Drug dealer has appeal rejected

Drug dealer has appeal rejected

Joshua Samuel Gill (20) was sentenced to two years’ youth detention in October after admitting a string of drug offences.

He appeared before the Court of Appeal this week to appeal against the sentence. His lawyer, Advocate Rebecca Morley-Kirk, argued that he had not been given enough credit for his mitigation and that several factors, including his age and strong work ethic, had not been taken fully into account.

Probation reports at the time said that Gill was a suitable candidate for community service.

Gill was initially stopped following a routine road check on 8 December 2017. When the driver of the vehicle Gill was travelling in opened the window, the officer noted a smell of cannabis and a search of the vehicle subsequently found what the police suspected was herbal cannabis, which Gill later admitted was his.

Gill’s home was also searched and 3½ bars of cannabis resin were discovered. He later gave police officers the pin code to unlock his phone, which was then analysed. A string of message relating to supplying or offering to supply drugs was found.

The court heard that Gill had supplied friends with 33 ecstasy tablets, two grams of MDMA powder as well as cannabis, and had also tried to source cocaine.

Advocate Morley-Kirk cited several other cases involving similar circumstances where community-service orders were imposed. Just a month before Gill’s sentencing, a teenager who admitted importing more than 300 ecstasy tablets and 50 grams of MDMA, with the intent to supply, was spared jail.

It was suggested by Advocate Morley-Kirk that the initial sentencing had been ‘manifestly excessive’ and she sought to have the sentence quashed and replaced with a community-service order.

She said Gill was a young man, had entered early guilty pleas, had co-operated with the police during the investigation and said that the amounts of the drugs involved were relatively small. She suggested that the way the court handled the sentence suggested it was ‘predisposed to treating this offence more seriously than it actually was’.

However, Crown Advocate Conrad Yates said that the starting point for such offending would generally be a seven-year custodial sentence and that sufficient weight had been given to those factors in suggesting a 2½-year sentence. He said: ‘The court felt that the Crown’s conclusions were already generous and already allowed quite a substantial discount.’
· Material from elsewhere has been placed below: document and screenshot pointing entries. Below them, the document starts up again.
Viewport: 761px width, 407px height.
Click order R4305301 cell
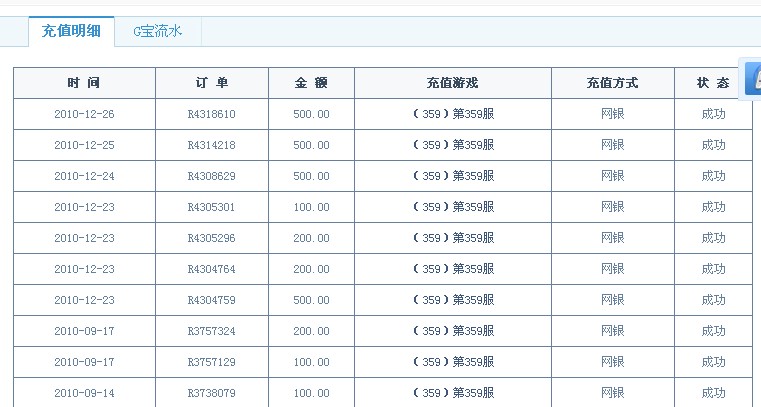(212, 207)
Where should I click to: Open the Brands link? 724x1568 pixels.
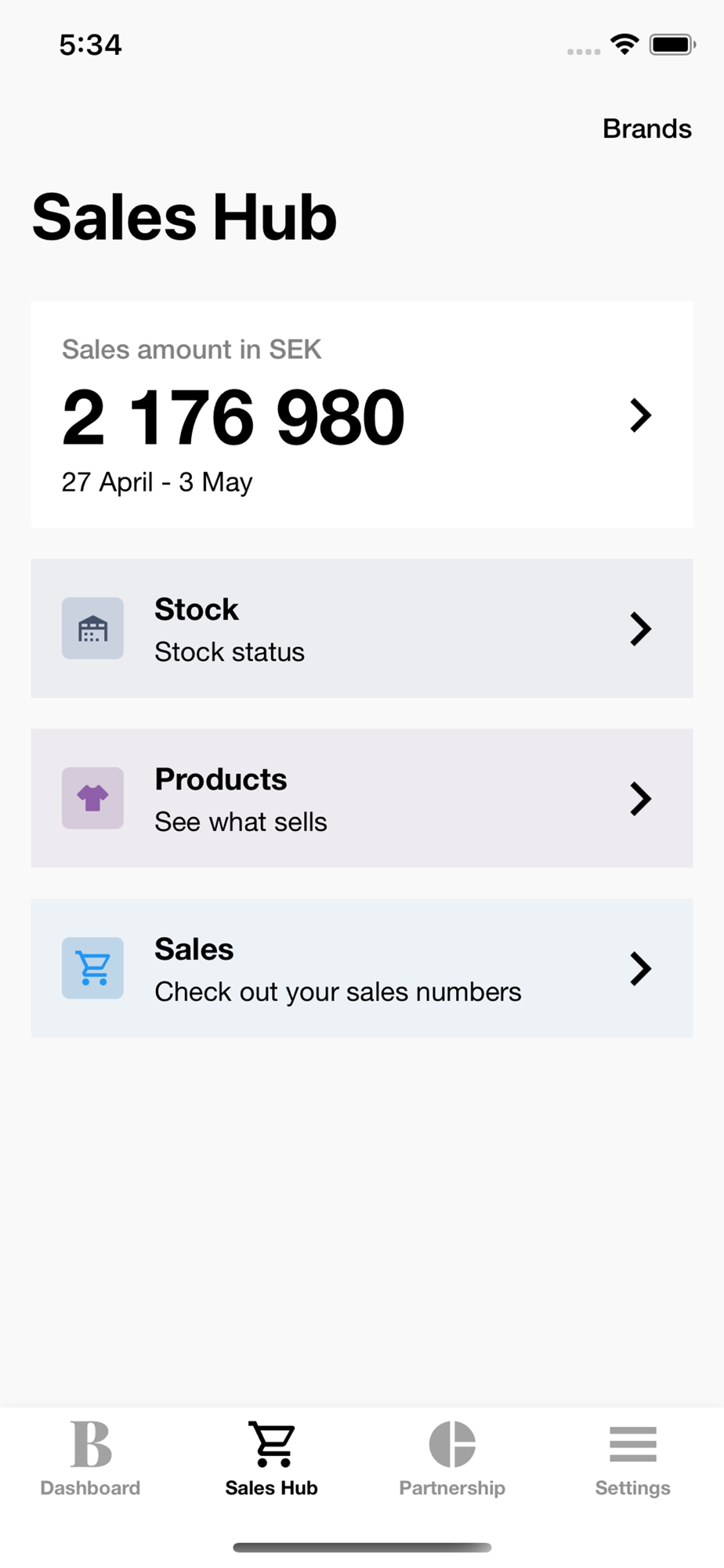point(646,129)
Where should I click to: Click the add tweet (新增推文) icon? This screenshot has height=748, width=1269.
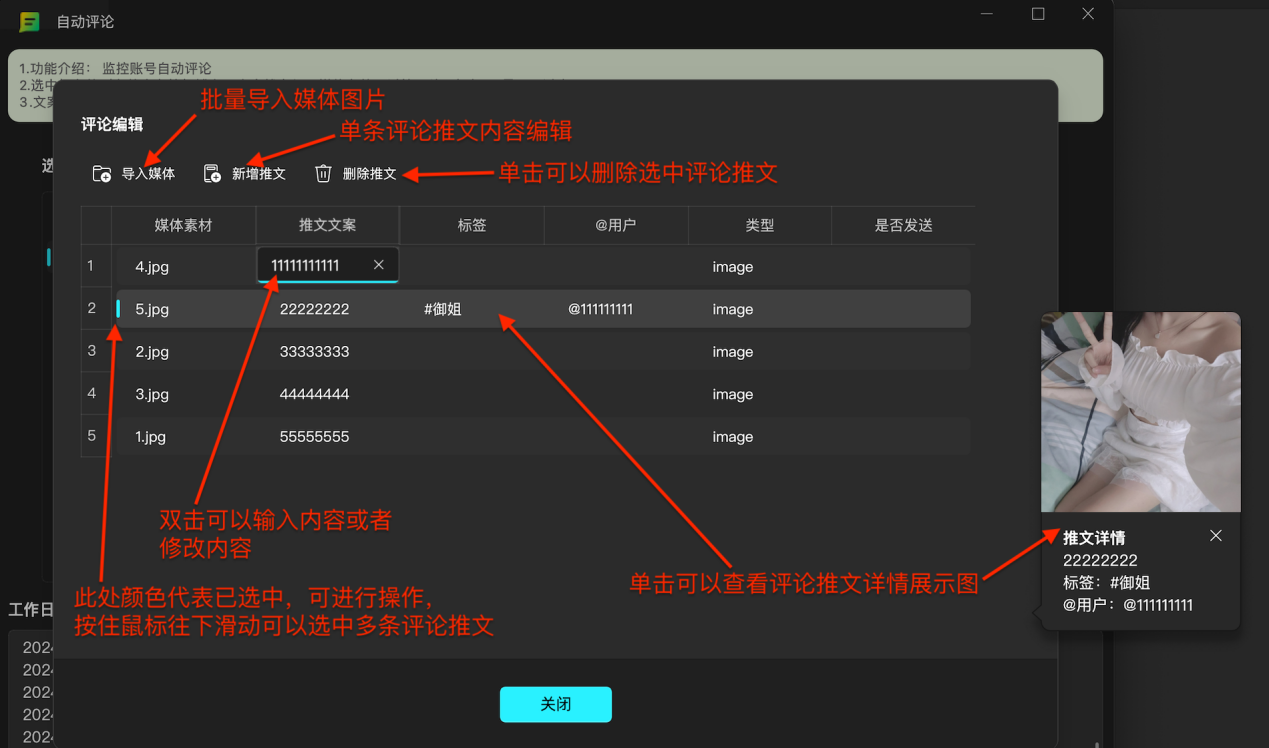tap(212, 174)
He added that the Royal Court additionally took another six months off the Crown’s suggested sentence as further credit for Gill’s co-operation.

In refusing the appeal, Commissioner Julian Clyde-Smith, presiding, said that the sentence had not been too harsh and fell within appropriate sentencing guidelines.

‘It can’t be contended that the court was wrong in principle,’ he said. ‘We do find this a very sad case both for the defendant and his family, but this is an appeal court.

‘We find there are no grounds that we can find that the sentence imposed by the sentencing court was manifestly excessive. Leave to appeal is therefore refused.

‘We would like to reiterate that for any young person to get in to the supply of drugs is a very serious matter and will be treated as such by court.’

Jurats Paul Nicolle, Collette Crill, Jane Ronge, Geoffrey Fisher and Suzanne Marrett-Crosby were sitting.